= WHAT THE EXERCISE ASKS =
Give back an exact copy of the listing that follows, without the pictures.
START EXERCISE MATERIAL
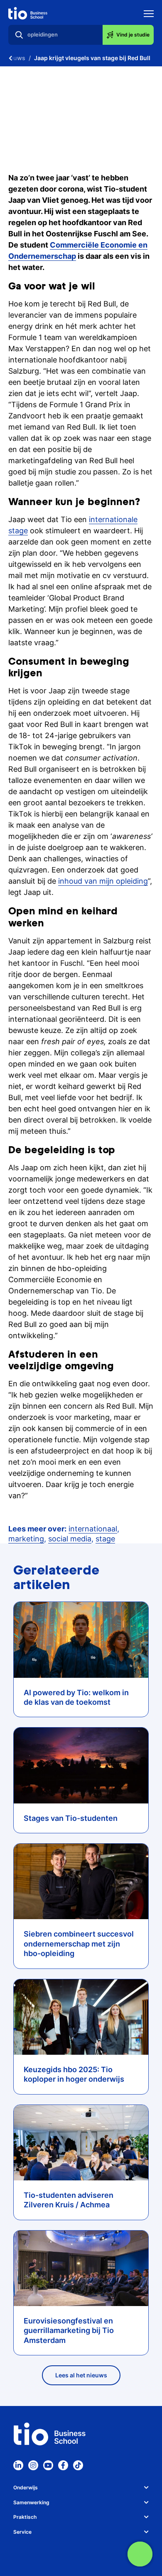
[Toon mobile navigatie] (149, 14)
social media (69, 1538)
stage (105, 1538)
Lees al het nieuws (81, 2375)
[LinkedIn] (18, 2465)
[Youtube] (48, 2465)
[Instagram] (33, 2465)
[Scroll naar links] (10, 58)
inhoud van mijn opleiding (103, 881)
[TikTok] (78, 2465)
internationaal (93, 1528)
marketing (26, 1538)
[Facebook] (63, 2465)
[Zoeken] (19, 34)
END EXERCISE MATERIAL
= TASK SOLUTION =
[Toon mobile navigatie] (149, 14)
social media (69, 1538)
stage (105, 1538)
Lees al het nieuws (81, 2375)
[LinkedIn] (18, 2465)
[Youtube] (48, 2465)
[Instagram] (33, 2465)
[Scroll naar links] (10, 58)
inhoud van mijn opleiding (103, 881)
[TikTok] (78, 2465)
internationaal (93, 1528)
marketing (26, 1538)
[Facebook] (63, 2465)
[Zoeken] (19, 34)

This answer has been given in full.